◆ Directions ◆
Transcribe every entry verbatim; omit pictures.
>>>
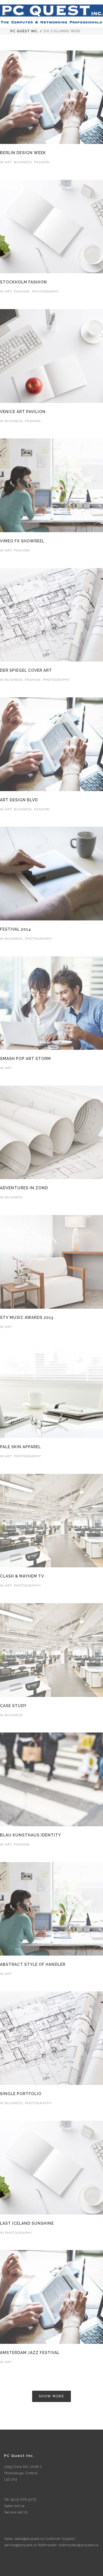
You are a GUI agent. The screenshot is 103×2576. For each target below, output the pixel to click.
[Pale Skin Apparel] (51, 1391)
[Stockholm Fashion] (51, 227)
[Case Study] (51, 1650)
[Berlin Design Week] (51, 97)
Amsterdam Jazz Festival (30, 2352)
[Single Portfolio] (51, 2038)
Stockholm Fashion (23, 282)
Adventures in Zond (24, 1188)
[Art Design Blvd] (51, 744)
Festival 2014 (15, 929)
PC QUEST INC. (24, 31)
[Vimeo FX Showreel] (51, 485)
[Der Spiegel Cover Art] (51, 615)
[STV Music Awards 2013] (51, 1262)
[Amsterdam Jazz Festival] (51, 2297)
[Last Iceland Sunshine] (51, 2168)
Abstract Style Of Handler (32, 1964)
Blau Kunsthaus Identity (30, 1835)
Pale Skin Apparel (20, 1447)
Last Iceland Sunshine (27, 2223)
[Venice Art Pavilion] (51, 356)
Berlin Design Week (23, 153)
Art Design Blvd (19, 800)
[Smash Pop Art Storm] (51, 1003)
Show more (51, 2396)
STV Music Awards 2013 (26, 1317)
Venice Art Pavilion (23, 411)
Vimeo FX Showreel (22, 541)
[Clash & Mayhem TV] (51, 1520)
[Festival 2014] (51, 874)
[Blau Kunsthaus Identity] (51, 1779)
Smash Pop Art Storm (25, 1058)
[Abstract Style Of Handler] (51, 1909)
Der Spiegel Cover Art (26, 670)
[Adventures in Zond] (51, 1133)
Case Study (13, 1706)
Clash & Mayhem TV (22, 1576)
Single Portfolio (20, 2094)
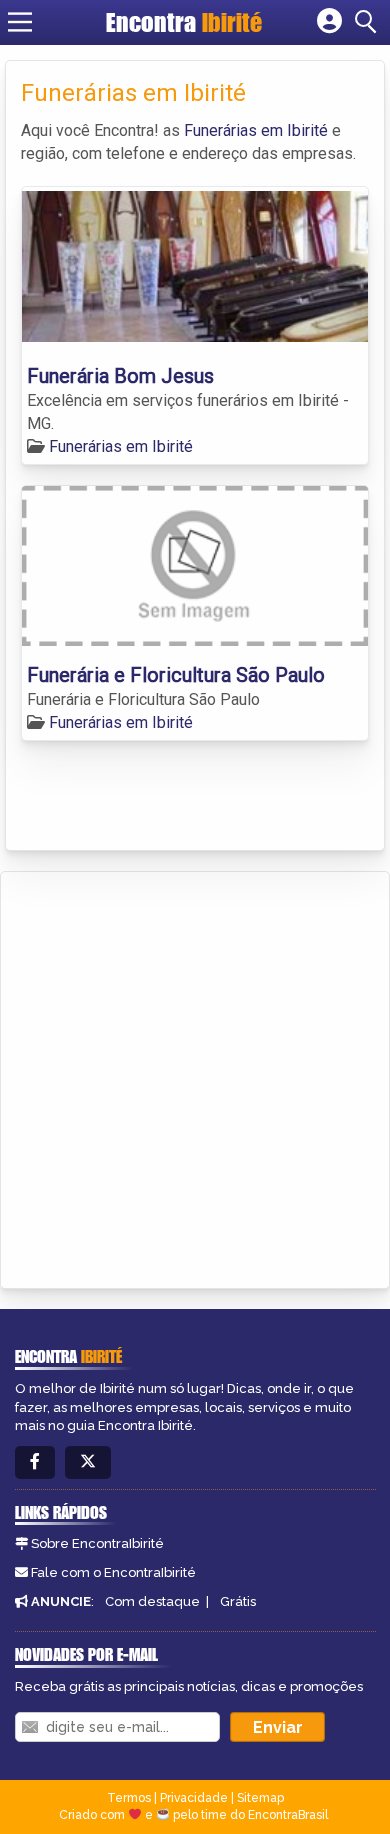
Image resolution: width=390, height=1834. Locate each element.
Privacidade (194, 1798)
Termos (129, 1798)
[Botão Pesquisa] (369, 22)
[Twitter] (88, 1462)
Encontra (184, 22)
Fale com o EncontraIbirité (113, 1572)
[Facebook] (35, 1462)
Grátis (238, 1601)
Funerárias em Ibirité (256, 130)
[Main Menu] (20, 22)
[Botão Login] (329, 22)
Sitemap (260, 1798)
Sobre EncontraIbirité (97, 1543)
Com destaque (152, 1601)
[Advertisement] (195, 1077)
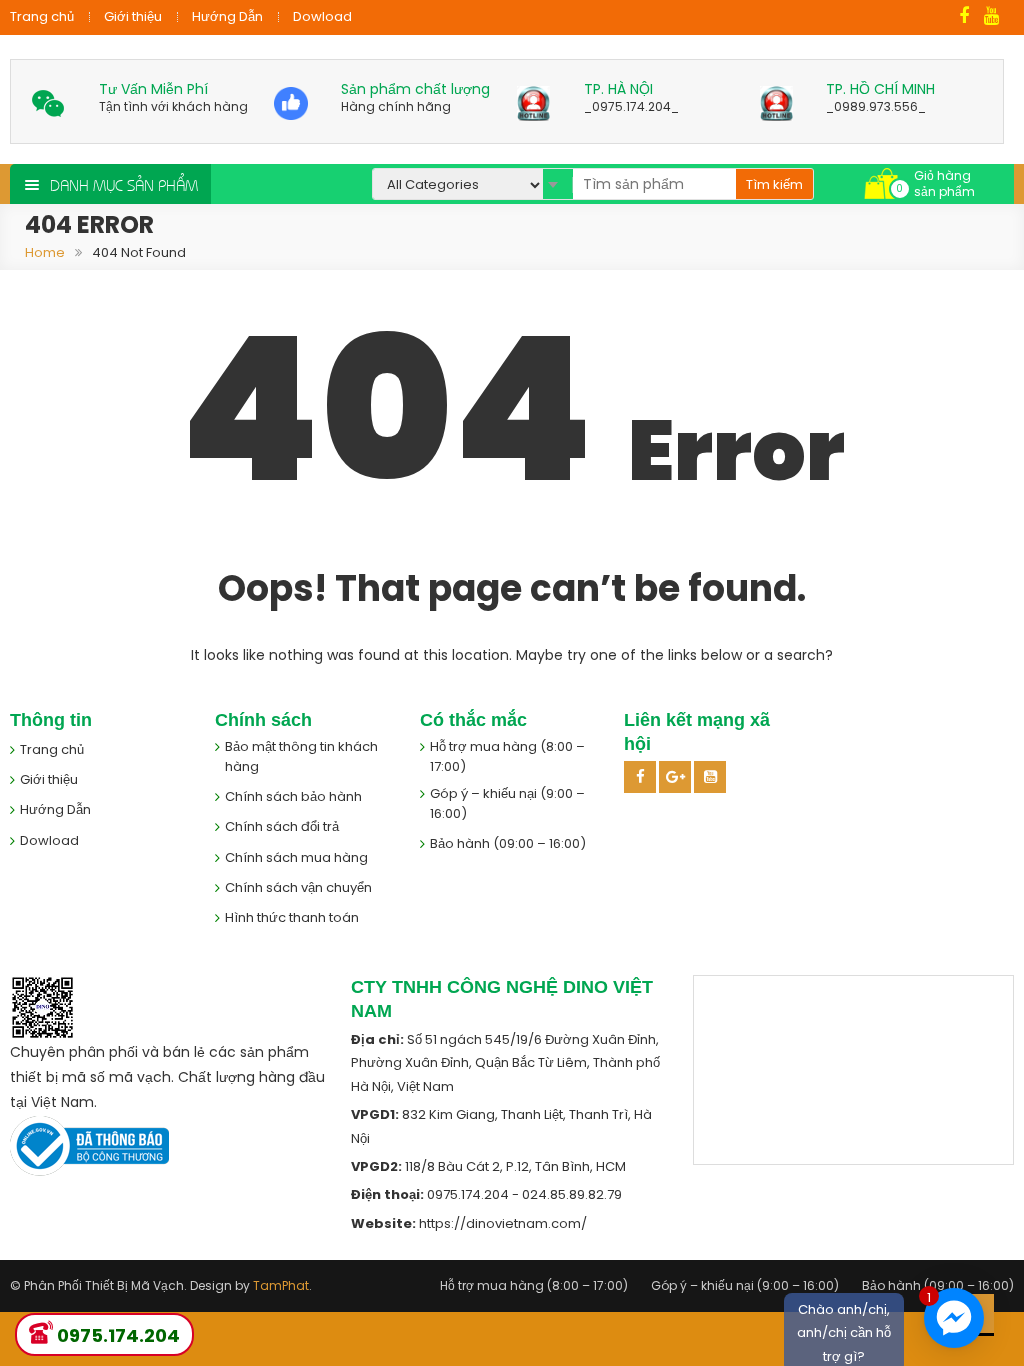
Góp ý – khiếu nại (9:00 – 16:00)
<<<
◆ Exercise response ◆
You are a GUI agent. The screenshot is 103×2576. For each target below, output the pixel to click.
[Pale Skin Apparel] (51, 1391)
[Stockholm Fashion] (51, 227)
[Case Study] (51, 1650)
[Berlin Design Week] (51, 97)
Amsterdam Jazz Festival (30, 2352)
[Single Portfolio] (51, 2038)
Stockholm Fashion (23, 282)
Adventures in Zond (24, 1188)
[Art Design Blvd] (51, 744)
Festival 2014 (15, 929)
PC QUEST INC. (24, 31)
[Vimeo FX Showreel] (51, 485)
[Der Spiegel Cover Art] (51, 615)
[STV Music Awards 2013] (51, 1262)
[Amsterdam Jazz Festival] (51, 2297)
[Last Iceland Sunshine] (51, 2168)
Abstract Style Of Handler (32, 1964)
Blau Kunsthaus Identity (30, 1835)
Pale Skin Apparel (20, 1447)
Last Iceland Sunshine (27, 2223)
[Venice Art Pavilion] (51, 356)
Berlin Design Week (23, 153)
Art Design Blvd (19, 800)
[Smash Pop Art Storm] (51, 1003)
Show more (51, 2396)
STV Music Awards 2013 (26, 1317)
Venice Art Pavilion (23, 411)
Vimeo FX Showreel (22, 541)
[Clash & Mayhem TV] (51, 1520)
[Festival 2014] (51, 874)
[Blau Kunsthaus Identity] (51, 1779)
Smash Pop Art Storm (25, 1058)
[Abstract Style Of Handler] (51, 1909)
Der Spiegel Cover Art (26, 670)
[Adventures in Zond] (51, 1133)
Case Study (13, 1706)
Clash & Mayhem TV (22, 1576)
Single Portfolio (20, 2094)
Image resolution: width=390, height=1834. Locate each element.
Privacidade (194, 1798)
Termos (129, 1798)
[Botão Pesquisa] (369, 22)
[Twitter] (88, 1462)
Encontra (184, 22)
Fale com o EncontraIbirité (113, 1572)
[Facebook] (35, 1462)
Grátis (238, 1601)
Funerárias em Ibirité (256, 130)
[Main Menu] (20, 22)
[Botão Login] (329, 22)
Sitemap (260, 1798)
Sobre EncontraIbirité (97, 1543)
Com destaque (152, 1601)
[Advertisement] (195, 1077)
Góp ý – khiếu nại (9:00 – 16:00)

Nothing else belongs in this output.